Dois homens conversam perto de turbina de avião com modelo de motor e tablet com gráficos em hangar.

A corrida pelo caça de sexta geração dos Estados Unidos ganhou mais um capítulo - e, desta vez, o foco está menos em “um motor novo” e mais em como ele está sendo desenvolvido. A Pratt & Whitney apresentou avanços e novos detalhes do motor adaptativo XA103, que poderia equipar o F-47, destacando o uso de um modelo digital que representa a arquitetura do propulsor e ajuda a acelerar o ciclo de testes exigidos pelo programa.

A novidade também chamou atenção por outro motivo: seria a primeira aparição pública do desenho completo da aeronave. Esse visual pode ser visto por volta da metade de um vídeo curto e aberto ao público, no qual a empresa resume os avanços mencionados.

Ao comentar o uso de modelos digitais para conduzir esses testes, o chefe de validação de programas adaptativos da Pratt & Whitney, Alan Seipt, afirmou: “Surgiu muito entusiasmo pela capacidade disso (…) não se trata apenas de algo que está na mente de alguém nem de um monte de pastas empoeiradas que é preciso folhear para descobrir onde estão as conexões. É uma ferramenta digital e, com apenas alguns botões, dá para entender a situação atual e tomar decisões reais.” Já Alex Johnson, diretor do programa de Propulsão Adaptativa de Próxima Geração (NGAP), declarou: “O que realmente se busca é criar superioridade e domínio aéreo, e isso se consegue mantendo-se pelo menos vários anos, e idealmente décadas, à frente de qualquer adversário potencial.
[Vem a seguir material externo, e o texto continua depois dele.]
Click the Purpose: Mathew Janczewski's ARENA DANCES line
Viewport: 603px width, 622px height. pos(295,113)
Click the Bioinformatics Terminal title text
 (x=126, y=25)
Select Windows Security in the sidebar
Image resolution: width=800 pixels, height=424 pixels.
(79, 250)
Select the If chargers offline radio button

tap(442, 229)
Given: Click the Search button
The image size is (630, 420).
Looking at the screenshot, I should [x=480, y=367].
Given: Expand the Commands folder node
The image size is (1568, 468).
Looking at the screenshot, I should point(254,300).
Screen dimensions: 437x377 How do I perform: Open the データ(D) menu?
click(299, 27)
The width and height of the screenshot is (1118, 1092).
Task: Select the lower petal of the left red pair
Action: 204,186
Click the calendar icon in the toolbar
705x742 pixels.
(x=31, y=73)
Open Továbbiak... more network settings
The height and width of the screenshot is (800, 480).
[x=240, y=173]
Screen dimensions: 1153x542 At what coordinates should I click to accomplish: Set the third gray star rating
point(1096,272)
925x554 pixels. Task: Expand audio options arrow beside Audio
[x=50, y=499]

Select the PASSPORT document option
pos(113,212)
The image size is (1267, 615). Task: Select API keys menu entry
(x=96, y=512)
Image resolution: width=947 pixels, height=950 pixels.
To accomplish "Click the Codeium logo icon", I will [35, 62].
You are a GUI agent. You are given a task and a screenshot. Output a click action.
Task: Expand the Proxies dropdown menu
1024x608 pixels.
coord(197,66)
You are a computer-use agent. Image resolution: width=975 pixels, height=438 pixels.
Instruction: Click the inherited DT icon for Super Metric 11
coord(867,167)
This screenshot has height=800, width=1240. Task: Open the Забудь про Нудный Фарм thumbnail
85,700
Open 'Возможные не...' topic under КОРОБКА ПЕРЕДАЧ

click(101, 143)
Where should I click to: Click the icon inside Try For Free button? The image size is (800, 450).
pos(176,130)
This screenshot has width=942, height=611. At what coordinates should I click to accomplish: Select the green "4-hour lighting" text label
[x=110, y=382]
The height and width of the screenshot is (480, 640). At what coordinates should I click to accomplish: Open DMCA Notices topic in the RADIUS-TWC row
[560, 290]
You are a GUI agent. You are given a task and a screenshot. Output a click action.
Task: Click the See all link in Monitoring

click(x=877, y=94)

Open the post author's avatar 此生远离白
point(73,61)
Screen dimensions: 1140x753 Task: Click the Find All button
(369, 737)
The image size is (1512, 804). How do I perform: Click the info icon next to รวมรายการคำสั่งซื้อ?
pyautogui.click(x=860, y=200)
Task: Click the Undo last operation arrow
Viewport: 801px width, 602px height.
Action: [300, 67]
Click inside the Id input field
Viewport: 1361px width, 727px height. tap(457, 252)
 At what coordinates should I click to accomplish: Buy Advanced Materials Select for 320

Além disso, foi indicado que o emprego de ferramentas e modelos digitais permitiu que efetivos da Força Aérea dos EUA obtenham dados em tempo real para verificar o funcionamento dos motores e, a partir dessas informações, fornecer observações de forma bem mais dinâmica. Isso também teria fortalecido uma relação mais transparente entre a instituição e o fabricante, já que se ampliaram o controle e a troca de dados em comparação com outros tipos de desenvolvimento - um ponto relevante pensando no futuro de programas militares em Washington.

Sobre o que é, na prática, esse novo motor adaptativo, a Pratt & Whitney destacou que sua principal vantagem será ajustar funcionamento e desempenho conforme a necessidade da missão. Isso inclui modos em que se prioriza maior empuxo, assim como outros em que a ênfase recai sobre eficiência. Não é um detalhe pequeno: essa capacidade pode permitir que uma aeronave com as características do F-47 atue tanto como uma plataforma furtiva, com o “stealth” como trunfo central, quanto desempenhe como um caça de alto desempenho em combate aéreo - tornando o projeto especialmente flexível para os estrategistas norte-americanos.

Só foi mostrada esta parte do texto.